Now, this is an oversimplification. To do what we do, we also need sales support and printing presses and other costs that are not built in here. So the numerical goal of 60,000 digital subscribers is somewhat symbolic. But the underlying goal is very real: to produce quality local journalism so important to you that you’re willing to pay for it. That’s the sustainable way forward for any news organization – or for any company, really: to create a product you feel is worth what you pay for it.

That’s our focus, so much so that we’re now tracking our subscription numbers in real-time in the newsroom.

And we’re making some changes to make our work more essential to you, the readers we serve — and we’ll continue to do so as we look to better understand what you want and need.

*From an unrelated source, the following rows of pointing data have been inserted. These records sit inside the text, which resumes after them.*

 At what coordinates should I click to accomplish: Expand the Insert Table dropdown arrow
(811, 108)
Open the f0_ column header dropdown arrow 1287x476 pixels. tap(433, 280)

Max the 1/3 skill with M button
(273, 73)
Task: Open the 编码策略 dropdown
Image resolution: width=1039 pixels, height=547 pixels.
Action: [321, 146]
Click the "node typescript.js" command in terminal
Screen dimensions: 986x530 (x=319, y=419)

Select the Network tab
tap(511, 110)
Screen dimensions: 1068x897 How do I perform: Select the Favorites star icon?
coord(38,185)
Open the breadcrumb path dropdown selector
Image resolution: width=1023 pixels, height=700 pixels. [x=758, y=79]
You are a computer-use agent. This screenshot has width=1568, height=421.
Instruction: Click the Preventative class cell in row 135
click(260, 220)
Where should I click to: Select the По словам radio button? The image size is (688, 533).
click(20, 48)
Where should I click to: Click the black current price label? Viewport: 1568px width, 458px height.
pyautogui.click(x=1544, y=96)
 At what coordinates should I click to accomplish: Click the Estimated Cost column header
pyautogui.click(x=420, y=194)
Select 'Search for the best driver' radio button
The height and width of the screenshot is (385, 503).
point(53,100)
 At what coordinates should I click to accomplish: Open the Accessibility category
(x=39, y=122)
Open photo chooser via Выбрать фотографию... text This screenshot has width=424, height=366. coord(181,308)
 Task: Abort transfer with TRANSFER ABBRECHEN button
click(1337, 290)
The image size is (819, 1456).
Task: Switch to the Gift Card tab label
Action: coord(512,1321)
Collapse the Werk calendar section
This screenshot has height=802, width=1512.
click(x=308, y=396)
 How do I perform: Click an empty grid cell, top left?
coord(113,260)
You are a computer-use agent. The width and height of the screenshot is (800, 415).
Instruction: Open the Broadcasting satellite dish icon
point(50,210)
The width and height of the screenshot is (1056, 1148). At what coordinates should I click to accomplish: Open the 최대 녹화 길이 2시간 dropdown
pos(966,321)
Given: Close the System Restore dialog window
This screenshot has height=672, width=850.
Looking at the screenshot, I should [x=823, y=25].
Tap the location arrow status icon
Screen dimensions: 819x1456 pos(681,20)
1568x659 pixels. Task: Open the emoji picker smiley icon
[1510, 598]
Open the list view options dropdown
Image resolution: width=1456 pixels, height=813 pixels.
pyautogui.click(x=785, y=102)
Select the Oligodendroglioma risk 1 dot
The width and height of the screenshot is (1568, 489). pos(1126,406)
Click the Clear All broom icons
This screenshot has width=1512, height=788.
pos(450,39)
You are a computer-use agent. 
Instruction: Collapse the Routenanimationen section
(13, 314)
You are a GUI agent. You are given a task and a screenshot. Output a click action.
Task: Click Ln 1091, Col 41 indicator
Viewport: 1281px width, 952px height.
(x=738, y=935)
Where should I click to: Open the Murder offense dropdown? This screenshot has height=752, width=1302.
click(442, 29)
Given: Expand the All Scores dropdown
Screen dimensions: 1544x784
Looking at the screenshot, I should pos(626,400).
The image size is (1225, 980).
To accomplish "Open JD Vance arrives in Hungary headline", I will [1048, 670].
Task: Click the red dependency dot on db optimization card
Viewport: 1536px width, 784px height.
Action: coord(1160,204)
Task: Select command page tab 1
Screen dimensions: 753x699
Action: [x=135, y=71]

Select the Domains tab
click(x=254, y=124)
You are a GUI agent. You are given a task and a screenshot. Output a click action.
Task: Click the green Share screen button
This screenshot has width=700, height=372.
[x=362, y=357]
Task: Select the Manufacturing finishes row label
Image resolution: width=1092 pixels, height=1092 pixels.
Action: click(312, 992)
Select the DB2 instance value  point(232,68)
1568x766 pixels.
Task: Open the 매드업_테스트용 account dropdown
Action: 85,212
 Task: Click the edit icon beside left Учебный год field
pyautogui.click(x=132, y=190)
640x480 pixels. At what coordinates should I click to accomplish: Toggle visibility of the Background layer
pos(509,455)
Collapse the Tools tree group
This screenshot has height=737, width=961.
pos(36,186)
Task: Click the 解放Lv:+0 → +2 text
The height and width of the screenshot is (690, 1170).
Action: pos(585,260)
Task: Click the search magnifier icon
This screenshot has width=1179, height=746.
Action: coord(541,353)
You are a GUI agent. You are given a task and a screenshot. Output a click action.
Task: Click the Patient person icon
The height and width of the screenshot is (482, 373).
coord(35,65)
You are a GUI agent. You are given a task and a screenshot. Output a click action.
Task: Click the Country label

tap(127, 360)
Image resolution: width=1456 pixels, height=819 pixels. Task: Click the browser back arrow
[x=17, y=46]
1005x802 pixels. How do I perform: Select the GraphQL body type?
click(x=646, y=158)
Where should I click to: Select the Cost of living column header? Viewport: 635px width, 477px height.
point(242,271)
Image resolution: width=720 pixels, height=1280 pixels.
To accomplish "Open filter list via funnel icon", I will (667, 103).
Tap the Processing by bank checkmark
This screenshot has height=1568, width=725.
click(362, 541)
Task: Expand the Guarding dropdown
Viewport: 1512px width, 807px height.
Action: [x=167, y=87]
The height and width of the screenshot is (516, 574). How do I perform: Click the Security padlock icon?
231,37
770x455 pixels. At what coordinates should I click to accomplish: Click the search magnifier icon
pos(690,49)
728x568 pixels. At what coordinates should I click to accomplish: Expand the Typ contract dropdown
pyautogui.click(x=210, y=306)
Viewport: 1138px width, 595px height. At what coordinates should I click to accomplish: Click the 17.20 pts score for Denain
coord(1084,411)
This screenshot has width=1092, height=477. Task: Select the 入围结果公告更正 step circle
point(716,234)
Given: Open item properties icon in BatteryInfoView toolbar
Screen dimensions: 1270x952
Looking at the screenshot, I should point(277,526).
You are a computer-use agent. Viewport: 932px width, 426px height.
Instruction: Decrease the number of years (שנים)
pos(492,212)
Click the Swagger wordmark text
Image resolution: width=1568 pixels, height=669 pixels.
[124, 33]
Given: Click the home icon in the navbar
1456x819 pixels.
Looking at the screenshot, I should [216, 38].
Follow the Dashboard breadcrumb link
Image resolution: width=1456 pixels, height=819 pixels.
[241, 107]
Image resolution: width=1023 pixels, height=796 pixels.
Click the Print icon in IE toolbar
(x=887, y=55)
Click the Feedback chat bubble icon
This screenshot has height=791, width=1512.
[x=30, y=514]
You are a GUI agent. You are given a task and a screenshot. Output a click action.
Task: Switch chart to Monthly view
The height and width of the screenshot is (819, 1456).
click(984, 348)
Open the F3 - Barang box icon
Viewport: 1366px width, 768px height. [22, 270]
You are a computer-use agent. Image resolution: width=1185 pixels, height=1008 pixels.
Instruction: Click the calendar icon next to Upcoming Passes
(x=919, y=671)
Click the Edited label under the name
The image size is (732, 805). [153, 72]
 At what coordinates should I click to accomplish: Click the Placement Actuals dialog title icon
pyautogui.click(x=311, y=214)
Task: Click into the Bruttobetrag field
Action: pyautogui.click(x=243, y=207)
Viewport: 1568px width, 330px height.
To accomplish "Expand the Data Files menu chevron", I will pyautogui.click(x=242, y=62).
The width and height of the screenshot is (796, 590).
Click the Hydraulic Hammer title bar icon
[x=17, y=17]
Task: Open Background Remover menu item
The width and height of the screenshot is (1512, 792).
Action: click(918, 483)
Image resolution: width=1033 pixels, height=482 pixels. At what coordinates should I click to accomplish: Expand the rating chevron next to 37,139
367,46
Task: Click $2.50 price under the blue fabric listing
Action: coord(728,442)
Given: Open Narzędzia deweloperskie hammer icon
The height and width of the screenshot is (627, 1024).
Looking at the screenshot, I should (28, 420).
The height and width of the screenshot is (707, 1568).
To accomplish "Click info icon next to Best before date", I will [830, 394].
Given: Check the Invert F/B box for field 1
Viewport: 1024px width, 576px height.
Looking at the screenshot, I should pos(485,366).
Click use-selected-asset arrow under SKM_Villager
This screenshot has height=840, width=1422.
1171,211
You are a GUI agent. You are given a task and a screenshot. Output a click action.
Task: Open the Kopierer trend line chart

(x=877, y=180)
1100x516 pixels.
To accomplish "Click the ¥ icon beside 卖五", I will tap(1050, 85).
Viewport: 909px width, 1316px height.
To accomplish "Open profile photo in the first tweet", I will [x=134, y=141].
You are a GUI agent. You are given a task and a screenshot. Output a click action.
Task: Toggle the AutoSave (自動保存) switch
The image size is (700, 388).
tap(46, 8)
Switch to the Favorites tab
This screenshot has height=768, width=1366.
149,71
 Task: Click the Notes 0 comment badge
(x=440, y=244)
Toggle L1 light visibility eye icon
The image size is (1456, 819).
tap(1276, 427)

Here are a few you may have already noticed:

  • We’ve launched a daily news report that’s available on smart speakers, or voice-activated devices. You can now ask to hear the news from The Sacramento Bee on Amazon’s Echoor Google Home and get daily updates while you’re getting ready to head out in the morning.
  • We’re experimenting with new beats, or coverage areas. There are topics we should own – such as city government and accountability, state politics, local education, the Kings – and topics we should test. To that end, we’ve launched what we’re calling sprints (or short bursts of stories) on issues facing local health care workers, and one on dining and drinking, which includes trends, openings and closings, and adds to reviews by our beer and wine columnists.
  • Next month we’ll launch a coordinated reporting effort called Big Valley (its name is inspired by the old TV show). The focus: how rising home prices affect people who proudly call inland California home. Stories will be published in our five California dailies — The Sacramento Bee, The Fresno Bee, The Modesto Bee, The Merced Sun-Star and The Tribune in San Luis Obispo — and we will add a reporter to our team to cover this area.
  • In print, we added some fun with two new popular puzzles in your Sunday paper: Whatzit and 7 Little Words (which now runs Monday through Saturday). Find them starting Sunday inside the Life & Style section.
  • We’ve also combined the Forum and Business sections on Sunday. There’s no change to how many local stories we publish in the paper or on Sacbee.com; however, there is an efficiency to be gained on our printing presses. Subscribers can also find more than two dozen additional “print” pages in our e-edition, covering sports, news, business and more, each day – making it easy for you to access all of the nation and world news you need in one spot.

Some of you will remember when we were a two-newspaper town. Today we’re competing with every single thing that’s on your phone, whether it’s a Yelp review or a friend’s text.

We’ve got to work smarter than we ever have before. And do it with fewer journalists, as we, like other media organizations, have been forced to adjust to the shift in consumption habits.

We must engage you in a meaningful public conversation. We must deliver a news product that 45,000 additional people are willing to pay for.

Local journalism is in trouble in cities and towns across the country. And that should be a worrying fact for all of us. If local journalists didn’t exist, there would be many gaps in what we know about our local communities. How the East Area Rapist suspect spent decades working at Save Mart in Roseville. What a Gavin Newsom governorship would mean. What that massive new housing project in Folsom means for homebuyers and commuters. Or how tents may be used to address our homeless problem.

We’re committed to finding a sustainable path so we can continue to produce this kind of reporting, and we’ll continue to update you as we make both change and progress.

Thanks for reading. And more important, thanks for your support. We can’t do it without you.